But Italy is not just losing skilled, ambitious, and visionary workers. Its intellectual elite is pouring out of the country, too. OECD data for the years 1996-2011 show that, among the largest European countries, Italy is a net contributor of scientists to the rest of the world. Making matters worse, it trades researchers with a track record of highly significant publications for mediocre ones.
In economics, seven of the eight recipients of the Carlo Alberto Medal, which is awarded biennially to an outstanding Italian economist under the age of 40, were teaching in elite foreign universities. And when one looks at the very top of the talent distribution, the situation is even more disheartening. With few exceptions, Italian recipients of Nobel prizes, the Fields Medal in mathematics, the Pritzker Prize in architecture, or the Breakthrough Prize in life sciences have spent their careers abroad.
The loss for the country is twofold. First, those who leave are usually educated in Italy at government expense: around $600,000 for the full school career of each college graduate. It is as if the country had lost 4-5 percentage points of GDP each year since 2007. Second, because expats are usually the least satisfied with the status quo, Italy loses the most likely agents of change, those who would disrupt a stagnant economy and push the technology frontier outward.
If Italy’s president, Sergio Mattarella, succeeds in pushing for a government of national unity, he should put the brain drain problem at the top of the political agenda, along with the labour market, the financial sector, and the pension system. Being an issue of national concern, no political force would obstruct it. And to prove the government’s commitment to the issue, the next prime minister should expand the government team by appointing a diaspora minister.
Ideally, Italy should reverse the brain drain by adopting the necessary reforms to retain and re-attract its own talent. But, even if the current parliamentary constellation were more reform-minded, the effects of such measures would materialise only in the long term. The diaspora ministry should focus instead on short-term fixes, like engagement policies and leveraging expats’ emotional attachment to their homeland. Even from afar, they can contribute to Italy’s renewal by increasing the flow of knowledge, money, and innovation back home, promoting the national interest internationally, connecting local businesses with the global market, and helping build partnerships with research centres or private companies abroad. And one day, if true change happens, they might even decide to return home.
The new ministry should map the diaspora and compile detailed profiles of the skills and expertise possessed by Italy’s top minds abroad. Thus, it would be possible to assess the severity of the brain drain, build a bridge with potential employers at home, and involve the most successful émigrés in philanthropic and mentorship projects. In addition, the government should organise on a regular basis formal events with expats and exploit their ideas and experience to promote innovation, entrepreneurship, and the growth of key industries.

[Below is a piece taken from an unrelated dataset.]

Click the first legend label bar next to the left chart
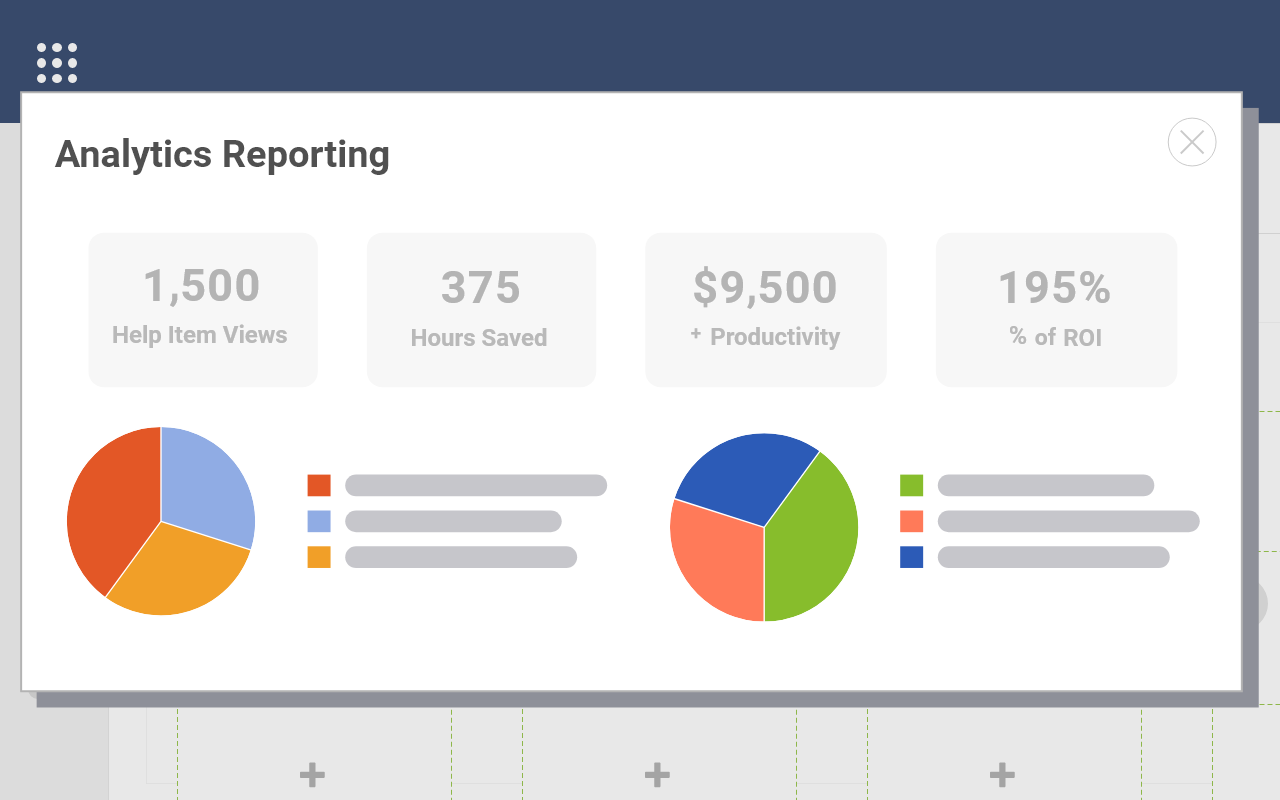This screenshot has width=1280, height=800. click(x=475, y=484)
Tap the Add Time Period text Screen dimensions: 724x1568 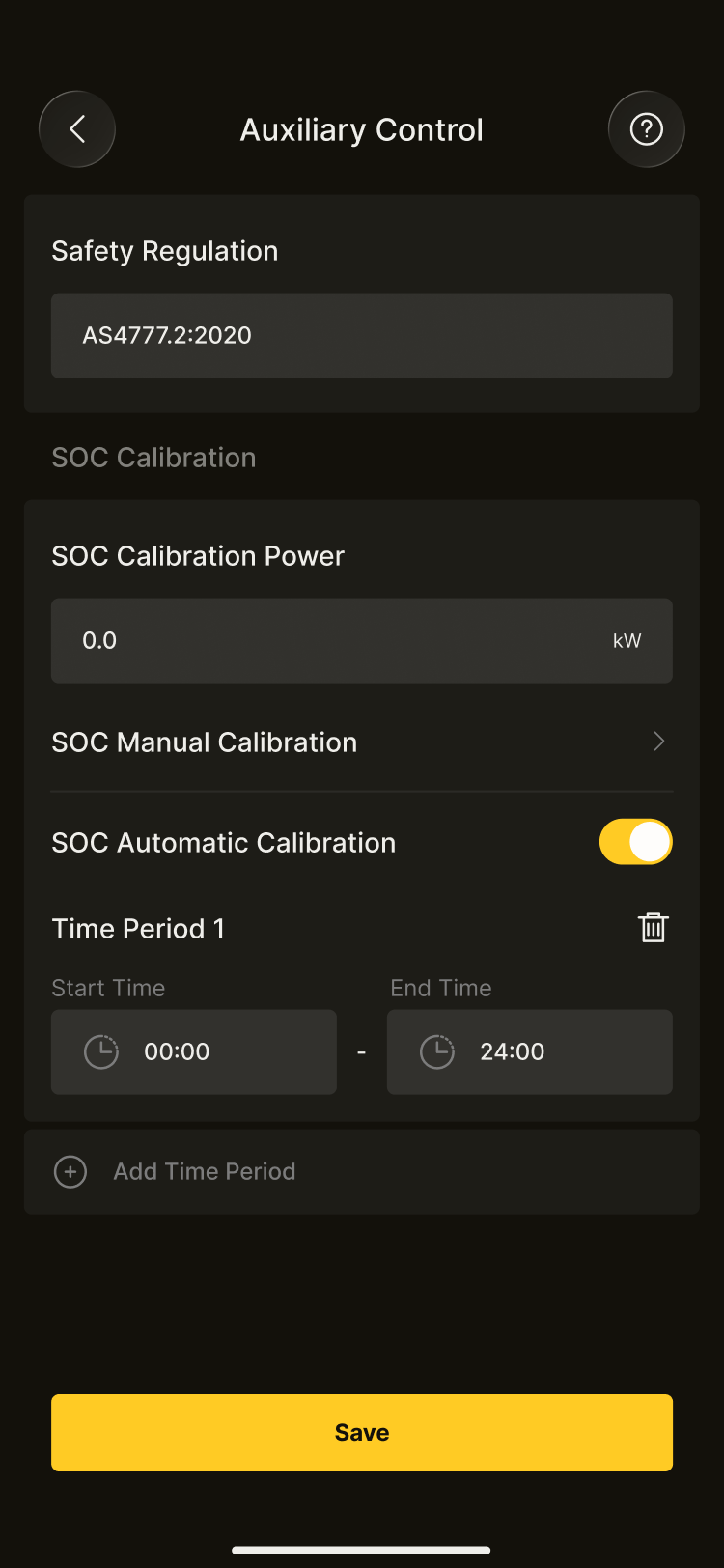[x=205, y=1172]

Ireland represents the best source of inspiration for such a programme. Since 2009, Ireland has maintained a programme called “Global Irish” to promote engagement with the country’s massive diaspora through the establishment of an ad-hoc ministry and the adoption of targeted measures like the Global Irish Economic Forum. Ireland’s impressive recovery from the financial crisis a decade ago would have not been possible without the support, recommendations, and engagement of its diaspora.
For too long, Italy has ignored its brain drain. Paradoxically, the current stalemate provides an excellent opportunity to address it.